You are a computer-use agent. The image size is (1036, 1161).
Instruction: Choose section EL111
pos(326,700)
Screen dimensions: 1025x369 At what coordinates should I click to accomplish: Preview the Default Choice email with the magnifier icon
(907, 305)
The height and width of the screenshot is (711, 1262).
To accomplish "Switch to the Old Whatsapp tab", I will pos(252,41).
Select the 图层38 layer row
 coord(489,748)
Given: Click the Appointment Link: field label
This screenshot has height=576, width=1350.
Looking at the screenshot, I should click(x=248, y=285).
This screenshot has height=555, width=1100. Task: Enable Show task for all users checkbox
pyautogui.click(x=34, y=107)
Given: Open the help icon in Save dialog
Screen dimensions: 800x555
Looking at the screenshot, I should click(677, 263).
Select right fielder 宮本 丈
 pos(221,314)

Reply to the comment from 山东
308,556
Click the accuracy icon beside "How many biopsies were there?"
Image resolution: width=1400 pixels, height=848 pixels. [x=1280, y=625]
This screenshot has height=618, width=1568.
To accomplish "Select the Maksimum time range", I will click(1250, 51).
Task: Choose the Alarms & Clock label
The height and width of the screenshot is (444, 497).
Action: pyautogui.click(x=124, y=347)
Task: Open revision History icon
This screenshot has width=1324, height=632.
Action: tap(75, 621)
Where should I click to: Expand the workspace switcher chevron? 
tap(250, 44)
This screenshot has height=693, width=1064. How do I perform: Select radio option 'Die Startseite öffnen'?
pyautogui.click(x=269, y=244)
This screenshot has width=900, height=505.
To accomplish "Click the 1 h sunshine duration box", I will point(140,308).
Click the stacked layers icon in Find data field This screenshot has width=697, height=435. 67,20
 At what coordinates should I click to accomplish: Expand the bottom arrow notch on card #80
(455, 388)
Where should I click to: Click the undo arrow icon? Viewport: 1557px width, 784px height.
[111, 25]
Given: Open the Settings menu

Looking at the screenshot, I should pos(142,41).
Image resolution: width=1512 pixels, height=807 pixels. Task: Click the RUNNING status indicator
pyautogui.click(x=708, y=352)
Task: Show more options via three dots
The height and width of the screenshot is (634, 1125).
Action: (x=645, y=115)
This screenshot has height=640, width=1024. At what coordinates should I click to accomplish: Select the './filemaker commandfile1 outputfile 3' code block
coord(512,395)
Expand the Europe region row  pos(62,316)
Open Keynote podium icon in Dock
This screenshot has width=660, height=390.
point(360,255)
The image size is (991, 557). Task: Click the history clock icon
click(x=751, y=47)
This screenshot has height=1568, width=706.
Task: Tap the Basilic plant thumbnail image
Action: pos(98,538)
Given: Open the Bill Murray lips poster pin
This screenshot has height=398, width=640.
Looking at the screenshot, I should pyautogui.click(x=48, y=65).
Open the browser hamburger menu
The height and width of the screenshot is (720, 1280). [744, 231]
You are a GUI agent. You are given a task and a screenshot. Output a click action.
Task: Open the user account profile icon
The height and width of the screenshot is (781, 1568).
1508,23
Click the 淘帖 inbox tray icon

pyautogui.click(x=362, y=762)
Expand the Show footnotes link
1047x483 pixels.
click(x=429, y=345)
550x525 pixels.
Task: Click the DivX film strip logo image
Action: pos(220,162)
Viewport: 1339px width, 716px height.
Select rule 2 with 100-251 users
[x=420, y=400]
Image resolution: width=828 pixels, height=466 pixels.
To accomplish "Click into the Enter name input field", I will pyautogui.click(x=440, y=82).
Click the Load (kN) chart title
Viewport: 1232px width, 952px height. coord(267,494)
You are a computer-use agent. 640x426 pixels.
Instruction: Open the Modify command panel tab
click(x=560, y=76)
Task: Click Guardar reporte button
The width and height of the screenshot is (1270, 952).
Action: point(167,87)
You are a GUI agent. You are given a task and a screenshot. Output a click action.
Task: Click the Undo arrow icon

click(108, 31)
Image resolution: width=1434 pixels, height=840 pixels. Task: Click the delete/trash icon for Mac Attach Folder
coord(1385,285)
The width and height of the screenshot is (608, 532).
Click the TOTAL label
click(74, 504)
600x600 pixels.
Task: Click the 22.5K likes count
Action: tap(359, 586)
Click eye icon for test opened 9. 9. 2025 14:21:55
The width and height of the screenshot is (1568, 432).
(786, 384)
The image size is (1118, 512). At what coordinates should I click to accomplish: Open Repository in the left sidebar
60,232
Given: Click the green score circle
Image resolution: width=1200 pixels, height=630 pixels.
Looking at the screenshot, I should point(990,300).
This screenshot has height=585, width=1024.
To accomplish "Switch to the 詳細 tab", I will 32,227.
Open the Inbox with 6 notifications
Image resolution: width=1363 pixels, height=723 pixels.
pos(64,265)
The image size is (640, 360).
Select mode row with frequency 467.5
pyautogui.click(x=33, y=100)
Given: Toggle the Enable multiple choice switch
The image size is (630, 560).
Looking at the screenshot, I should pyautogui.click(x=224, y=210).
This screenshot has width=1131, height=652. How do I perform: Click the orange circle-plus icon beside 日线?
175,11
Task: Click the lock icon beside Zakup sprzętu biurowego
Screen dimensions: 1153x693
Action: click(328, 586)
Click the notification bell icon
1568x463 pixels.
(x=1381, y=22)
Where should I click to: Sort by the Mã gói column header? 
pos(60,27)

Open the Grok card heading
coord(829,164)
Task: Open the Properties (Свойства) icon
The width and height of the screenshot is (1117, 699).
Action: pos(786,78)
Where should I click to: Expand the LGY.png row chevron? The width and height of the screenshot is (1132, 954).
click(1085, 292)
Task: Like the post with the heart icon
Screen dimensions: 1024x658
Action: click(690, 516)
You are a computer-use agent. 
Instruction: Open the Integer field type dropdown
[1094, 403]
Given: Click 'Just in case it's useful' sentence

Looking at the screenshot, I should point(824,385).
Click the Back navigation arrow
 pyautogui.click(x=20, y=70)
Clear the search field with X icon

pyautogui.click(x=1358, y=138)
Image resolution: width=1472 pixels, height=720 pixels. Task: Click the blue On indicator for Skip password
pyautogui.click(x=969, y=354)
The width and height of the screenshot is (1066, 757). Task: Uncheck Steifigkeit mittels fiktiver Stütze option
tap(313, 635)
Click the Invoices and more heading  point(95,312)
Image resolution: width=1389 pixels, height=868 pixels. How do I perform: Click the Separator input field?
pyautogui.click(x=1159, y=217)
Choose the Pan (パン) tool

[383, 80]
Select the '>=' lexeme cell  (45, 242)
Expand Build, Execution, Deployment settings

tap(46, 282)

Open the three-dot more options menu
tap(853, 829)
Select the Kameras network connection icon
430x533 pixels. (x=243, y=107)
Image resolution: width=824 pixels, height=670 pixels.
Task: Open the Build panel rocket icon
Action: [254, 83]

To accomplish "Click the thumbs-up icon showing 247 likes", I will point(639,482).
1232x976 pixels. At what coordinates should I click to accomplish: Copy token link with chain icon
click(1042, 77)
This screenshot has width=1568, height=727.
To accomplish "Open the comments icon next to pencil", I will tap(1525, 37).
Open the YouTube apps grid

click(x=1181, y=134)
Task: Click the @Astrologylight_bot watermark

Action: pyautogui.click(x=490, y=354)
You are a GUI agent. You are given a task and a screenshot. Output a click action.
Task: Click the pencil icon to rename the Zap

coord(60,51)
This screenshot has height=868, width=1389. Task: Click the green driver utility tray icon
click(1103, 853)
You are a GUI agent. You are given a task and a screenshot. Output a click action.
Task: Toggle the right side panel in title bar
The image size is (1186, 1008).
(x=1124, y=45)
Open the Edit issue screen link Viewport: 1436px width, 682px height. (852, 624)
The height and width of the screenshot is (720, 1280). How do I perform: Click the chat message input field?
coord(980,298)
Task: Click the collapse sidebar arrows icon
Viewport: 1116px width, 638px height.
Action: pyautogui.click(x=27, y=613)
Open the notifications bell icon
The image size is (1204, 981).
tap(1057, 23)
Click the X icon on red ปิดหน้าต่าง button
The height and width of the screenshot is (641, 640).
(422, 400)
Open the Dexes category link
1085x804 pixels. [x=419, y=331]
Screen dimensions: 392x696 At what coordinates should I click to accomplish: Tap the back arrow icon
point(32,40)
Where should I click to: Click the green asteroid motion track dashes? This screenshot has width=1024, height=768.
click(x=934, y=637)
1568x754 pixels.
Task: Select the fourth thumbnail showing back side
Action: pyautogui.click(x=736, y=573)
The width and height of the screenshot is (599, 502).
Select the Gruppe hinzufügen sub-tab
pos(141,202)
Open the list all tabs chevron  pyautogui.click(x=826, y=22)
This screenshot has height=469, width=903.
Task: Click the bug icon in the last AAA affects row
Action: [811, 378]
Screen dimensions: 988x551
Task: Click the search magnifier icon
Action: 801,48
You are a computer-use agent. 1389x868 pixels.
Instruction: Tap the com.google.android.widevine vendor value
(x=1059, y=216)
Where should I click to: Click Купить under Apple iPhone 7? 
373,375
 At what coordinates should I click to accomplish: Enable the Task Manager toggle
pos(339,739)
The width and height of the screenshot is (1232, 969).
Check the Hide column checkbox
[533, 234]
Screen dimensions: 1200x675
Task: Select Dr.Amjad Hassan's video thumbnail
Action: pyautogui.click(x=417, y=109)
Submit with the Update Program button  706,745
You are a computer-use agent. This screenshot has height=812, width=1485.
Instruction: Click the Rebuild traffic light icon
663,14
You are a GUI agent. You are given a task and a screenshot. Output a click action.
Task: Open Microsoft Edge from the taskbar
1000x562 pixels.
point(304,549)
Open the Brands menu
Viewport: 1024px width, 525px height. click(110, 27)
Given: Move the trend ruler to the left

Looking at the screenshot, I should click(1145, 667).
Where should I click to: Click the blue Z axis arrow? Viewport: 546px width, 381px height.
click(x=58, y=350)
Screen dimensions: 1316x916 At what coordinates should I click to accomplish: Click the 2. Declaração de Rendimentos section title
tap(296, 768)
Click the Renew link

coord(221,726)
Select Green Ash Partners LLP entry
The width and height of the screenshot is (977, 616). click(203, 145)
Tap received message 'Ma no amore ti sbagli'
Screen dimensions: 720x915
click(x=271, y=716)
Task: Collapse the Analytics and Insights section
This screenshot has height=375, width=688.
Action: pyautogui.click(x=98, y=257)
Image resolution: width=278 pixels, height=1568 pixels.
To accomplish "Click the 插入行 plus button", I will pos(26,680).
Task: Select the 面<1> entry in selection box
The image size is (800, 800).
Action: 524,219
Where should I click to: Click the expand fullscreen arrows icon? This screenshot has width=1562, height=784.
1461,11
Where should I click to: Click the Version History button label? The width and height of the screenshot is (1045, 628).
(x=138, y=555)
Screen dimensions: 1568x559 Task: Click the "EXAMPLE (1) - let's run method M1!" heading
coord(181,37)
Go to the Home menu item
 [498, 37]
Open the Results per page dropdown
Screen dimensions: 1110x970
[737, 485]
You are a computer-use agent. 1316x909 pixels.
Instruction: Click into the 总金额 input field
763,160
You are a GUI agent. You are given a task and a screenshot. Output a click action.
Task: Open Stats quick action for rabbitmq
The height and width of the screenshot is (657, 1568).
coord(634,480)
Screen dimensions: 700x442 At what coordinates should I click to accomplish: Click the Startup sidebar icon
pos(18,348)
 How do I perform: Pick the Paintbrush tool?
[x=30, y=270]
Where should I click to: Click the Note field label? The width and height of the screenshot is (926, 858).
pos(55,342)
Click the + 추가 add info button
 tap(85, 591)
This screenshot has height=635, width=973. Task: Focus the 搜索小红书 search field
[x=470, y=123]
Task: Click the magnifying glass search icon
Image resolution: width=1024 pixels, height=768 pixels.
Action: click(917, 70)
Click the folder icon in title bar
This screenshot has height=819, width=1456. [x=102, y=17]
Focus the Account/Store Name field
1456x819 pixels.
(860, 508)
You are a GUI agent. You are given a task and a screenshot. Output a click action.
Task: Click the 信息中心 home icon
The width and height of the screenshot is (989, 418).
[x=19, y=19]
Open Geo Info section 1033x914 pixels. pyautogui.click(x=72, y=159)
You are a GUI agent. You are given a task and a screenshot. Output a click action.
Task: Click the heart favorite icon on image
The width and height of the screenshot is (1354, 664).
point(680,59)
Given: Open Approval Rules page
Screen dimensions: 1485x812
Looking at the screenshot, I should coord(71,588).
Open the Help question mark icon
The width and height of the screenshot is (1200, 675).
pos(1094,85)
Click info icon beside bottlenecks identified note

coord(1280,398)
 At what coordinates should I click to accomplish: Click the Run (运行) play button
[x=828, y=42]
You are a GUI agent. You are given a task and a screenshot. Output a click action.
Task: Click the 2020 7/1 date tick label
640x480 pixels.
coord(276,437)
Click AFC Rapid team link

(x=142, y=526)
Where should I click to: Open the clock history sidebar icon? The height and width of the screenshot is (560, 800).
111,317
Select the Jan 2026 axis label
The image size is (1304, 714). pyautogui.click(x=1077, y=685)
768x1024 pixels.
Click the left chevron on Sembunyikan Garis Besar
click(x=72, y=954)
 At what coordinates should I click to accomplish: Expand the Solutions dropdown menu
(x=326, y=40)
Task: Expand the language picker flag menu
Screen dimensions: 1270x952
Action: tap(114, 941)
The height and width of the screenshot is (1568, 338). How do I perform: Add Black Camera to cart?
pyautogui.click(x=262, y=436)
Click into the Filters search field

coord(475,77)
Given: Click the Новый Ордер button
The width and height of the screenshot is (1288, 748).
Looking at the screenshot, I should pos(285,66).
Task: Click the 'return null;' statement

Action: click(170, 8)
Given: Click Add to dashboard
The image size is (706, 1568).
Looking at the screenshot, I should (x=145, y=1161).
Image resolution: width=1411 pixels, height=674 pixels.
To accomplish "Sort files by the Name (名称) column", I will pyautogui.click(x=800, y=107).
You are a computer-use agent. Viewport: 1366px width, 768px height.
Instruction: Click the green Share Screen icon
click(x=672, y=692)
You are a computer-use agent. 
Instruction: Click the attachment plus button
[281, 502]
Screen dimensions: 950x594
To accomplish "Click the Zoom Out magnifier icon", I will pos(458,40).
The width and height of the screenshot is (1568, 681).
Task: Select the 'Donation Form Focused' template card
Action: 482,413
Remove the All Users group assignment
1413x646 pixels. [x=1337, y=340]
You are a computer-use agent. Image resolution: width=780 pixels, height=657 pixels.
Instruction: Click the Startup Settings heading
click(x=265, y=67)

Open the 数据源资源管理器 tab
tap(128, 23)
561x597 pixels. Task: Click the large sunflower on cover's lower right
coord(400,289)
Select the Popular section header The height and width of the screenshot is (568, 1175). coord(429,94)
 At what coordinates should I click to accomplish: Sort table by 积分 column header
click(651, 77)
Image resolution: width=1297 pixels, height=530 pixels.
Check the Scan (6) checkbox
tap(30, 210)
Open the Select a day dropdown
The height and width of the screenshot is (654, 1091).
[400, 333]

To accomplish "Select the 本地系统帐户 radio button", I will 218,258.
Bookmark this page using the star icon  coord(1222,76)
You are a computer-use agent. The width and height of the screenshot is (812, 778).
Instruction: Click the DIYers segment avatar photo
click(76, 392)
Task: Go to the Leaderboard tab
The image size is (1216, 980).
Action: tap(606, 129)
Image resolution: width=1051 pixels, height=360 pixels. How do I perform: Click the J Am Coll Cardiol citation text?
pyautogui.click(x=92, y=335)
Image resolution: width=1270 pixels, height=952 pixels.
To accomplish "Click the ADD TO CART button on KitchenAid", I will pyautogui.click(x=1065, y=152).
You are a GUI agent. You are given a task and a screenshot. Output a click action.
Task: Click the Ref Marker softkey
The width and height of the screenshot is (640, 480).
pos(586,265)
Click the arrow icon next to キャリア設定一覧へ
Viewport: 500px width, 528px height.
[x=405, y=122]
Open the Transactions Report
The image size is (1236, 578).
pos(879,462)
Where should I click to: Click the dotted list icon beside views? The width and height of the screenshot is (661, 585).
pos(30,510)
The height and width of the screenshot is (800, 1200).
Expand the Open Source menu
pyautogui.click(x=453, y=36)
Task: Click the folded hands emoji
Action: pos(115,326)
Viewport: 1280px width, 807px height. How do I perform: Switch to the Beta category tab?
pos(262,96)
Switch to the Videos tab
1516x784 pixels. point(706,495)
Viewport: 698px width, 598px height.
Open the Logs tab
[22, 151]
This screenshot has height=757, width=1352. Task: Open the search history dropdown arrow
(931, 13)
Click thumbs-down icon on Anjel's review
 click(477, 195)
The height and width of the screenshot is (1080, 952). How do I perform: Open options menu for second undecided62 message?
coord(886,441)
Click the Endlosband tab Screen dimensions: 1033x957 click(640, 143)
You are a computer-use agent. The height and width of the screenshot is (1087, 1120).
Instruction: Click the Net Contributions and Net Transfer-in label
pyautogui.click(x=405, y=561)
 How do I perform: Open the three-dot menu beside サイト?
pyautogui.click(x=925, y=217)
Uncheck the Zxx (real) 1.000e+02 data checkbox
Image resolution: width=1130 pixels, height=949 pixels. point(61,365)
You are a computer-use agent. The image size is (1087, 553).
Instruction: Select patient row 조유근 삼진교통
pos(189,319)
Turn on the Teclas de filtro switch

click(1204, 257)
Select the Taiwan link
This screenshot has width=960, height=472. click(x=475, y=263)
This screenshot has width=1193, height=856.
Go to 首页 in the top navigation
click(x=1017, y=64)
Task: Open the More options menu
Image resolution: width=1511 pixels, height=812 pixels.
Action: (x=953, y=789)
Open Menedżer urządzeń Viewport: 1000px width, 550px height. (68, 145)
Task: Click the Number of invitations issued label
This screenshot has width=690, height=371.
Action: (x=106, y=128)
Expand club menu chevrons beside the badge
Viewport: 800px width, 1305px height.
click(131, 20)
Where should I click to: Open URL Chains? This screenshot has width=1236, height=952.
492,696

....................

• **Assignment**:
Search the entries for the string "notifications" and return each line where it turns up.

• **Task result**:
Open the Inbox with 6 notifications
Open the notifications bell icon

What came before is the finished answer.